Supplied text START

ISIS ‘governor of Iraq’ killed in Syria, says Baghdad
Iraqi spy agency assisted US-led coalition in finding Moataz Al Jubouri
A senior ISIS leader in Iraq was killed in an American-led coalition raid on the militant group in eastern Syria, Iraq's intelligence agency has said.
Moataz Al Jubouri, known as the “governor of Iraq and head of ISIS’s foreign operations”, was killed in an air strike in Syria’s Deir Ezzor province, it said.
Al Jubouri was also known as Hajji Tayseer.
The attack was carried out with the assistance of Iraq’s intelligence and counter-terrorism services.
“Prime Minister Mustafa Al Kadhimi expresses his appreciation for the efforts of the National Intelligence and Counter-Terrorism Services for their co-ordination by exchanging information that led to the killing of the terrorist Moataz Numan Al Jubouri,” the Iraqi Counter-Terrorism Service said.
It said Al Jubouri oversaw the terrorist group’s state-building efforts and was responsible for planning and co-ordinating foreign terrorist operations.
The US defence department declined to confirm or deny Al Jubouri's death.

Supplied text END
Provided records START

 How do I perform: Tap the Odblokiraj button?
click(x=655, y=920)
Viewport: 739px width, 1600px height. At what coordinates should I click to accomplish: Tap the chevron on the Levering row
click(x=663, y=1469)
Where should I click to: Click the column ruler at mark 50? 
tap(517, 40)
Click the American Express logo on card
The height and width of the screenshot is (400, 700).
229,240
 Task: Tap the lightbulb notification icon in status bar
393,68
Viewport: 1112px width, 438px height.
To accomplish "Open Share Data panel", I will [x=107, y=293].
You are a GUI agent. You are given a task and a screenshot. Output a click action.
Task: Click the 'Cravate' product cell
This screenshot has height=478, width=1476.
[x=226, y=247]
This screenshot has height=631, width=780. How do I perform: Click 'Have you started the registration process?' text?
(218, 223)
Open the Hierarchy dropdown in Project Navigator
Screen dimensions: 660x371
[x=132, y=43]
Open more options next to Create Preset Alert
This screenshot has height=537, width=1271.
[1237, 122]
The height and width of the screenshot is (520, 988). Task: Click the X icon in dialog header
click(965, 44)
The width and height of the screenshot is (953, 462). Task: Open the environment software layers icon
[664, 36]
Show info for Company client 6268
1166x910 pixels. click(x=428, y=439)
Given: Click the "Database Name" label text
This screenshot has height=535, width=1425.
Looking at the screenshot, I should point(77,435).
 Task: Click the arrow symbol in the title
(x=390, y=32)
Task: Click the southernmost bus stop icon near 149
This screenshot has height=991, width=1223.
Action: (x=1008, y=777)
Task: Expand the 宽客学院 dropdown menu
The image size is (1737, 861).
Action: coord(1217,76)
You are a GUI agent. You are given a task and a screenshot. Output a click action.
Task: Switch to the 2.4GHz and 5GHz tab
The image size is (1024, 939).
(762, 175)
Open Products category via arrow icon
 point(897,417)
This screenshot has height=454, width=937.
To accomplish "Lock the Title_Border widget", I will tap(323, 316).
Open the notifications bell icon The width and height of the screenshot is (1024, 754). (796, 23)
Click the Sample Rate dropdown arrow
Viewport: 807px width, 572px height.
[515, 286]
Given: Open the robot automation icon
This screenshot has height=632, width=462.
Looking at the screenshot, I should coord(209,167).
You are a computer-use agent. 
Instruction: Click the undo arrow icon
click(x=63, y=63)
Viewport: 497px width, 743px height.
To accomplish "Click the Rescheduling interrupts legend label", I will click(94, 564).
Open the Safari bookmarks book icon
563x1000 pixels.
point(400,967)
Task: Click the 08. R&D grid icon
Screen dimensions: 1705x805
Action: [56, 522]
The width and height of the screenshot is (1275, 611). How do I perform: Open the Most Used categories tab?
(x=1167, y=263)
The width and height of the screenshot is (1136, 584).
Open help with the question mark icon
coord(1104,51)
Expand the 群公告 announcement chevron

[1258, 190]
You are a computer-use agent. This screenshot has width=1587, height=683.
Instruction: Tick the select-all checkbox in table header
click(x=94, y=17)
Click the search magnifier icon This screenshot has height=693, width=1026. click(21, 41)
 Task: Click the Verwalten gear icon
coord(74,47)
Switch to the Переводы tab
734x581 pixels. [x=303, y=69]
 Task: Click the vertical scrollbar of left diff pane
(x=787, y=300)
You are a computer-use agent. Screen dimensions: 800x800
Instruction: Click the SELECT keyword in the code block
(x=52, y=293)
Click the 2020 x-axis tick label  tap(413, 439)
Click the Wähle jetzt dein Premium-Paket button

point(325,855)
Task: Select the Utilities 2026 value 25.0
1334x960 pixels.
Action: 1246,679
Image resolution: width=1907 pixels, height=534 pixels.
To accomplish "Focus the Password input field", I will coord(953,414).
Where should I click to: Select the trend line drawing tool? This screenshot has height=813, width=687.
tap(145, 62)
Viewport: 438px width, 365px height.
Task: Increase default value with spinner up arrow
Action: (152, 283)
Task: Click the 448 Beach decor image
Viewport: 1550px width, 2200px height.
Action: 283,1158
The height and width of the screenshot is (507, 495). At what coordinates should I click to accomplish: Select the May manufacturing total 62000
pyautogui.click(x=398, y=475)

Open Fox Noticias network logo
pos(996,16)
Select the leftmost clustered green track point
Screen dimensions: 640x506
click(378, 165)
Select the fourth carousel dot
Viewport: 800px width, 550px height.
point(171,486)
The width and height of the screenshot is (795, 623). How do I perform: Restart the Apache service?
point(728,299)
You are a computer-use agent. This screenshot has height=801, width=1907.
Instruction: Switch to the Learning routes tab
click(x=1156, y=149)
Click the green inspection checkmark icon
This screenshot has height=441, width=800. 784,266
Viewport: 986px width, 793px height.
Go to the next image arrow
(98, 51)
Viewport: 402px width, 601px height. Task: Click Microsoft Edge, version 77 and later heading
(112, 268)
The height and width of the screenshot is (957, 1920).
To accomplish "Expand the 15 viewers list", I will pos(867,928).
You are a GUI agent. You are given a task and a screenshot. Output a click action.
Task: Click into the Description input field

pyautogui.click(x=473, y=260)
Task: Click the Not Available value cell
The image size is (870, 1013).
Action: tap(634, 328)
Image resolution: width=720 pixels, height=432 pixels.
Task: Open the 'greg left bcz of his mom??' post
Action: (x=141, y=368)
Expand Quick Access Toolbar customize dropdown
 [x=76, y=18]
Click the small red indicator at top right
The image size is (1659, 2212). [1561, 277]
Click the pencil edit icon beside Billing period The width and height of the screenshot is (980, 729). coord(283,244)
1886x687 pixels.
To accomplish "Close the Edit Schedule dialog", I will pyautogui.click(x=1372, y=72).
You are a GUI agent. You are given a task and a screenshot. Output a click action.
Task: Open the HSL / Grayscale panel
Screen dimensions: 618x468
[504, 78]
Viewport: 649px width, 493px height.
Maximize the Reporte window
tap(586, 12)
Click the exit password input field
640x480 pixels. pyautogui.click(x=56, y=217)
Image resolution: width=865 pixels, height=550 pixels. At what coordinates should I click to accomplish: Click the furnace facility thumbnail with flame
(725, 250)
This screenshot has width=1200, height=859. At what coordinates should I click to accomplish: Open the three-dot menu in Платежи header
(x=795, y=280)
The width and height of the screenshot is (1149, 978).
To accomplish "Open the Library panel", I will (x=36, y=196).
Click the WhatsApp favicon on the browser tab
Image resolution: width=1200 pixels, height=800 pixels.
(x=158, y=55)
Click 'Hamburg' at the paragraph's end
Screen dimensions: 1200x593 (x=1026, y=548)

Provided records END

▸ **Work task**
From the news report on Moataz Al Jubouri's killing, reproduce the passage from "ISIS ‘governor of" up to and including "province, it said.".

▸ **Task response**
ISIS ‘governor of Iraq’ killed in Syria, says Baghdad
Iraqi spy agency assisted US-led coalition in finding Moataz Al Jubouri
A senior ISIS leader in Iraq was killed in an American-led coalition raid on the militant group in eastern Syria, Iraq's intelligence agency has said.
Moataz Al Jubouri, known as the “governor of Iraq and head of ISIS’s foreign operations”, was killed in an air strike in Syria’s Deir Ezzor province, it said.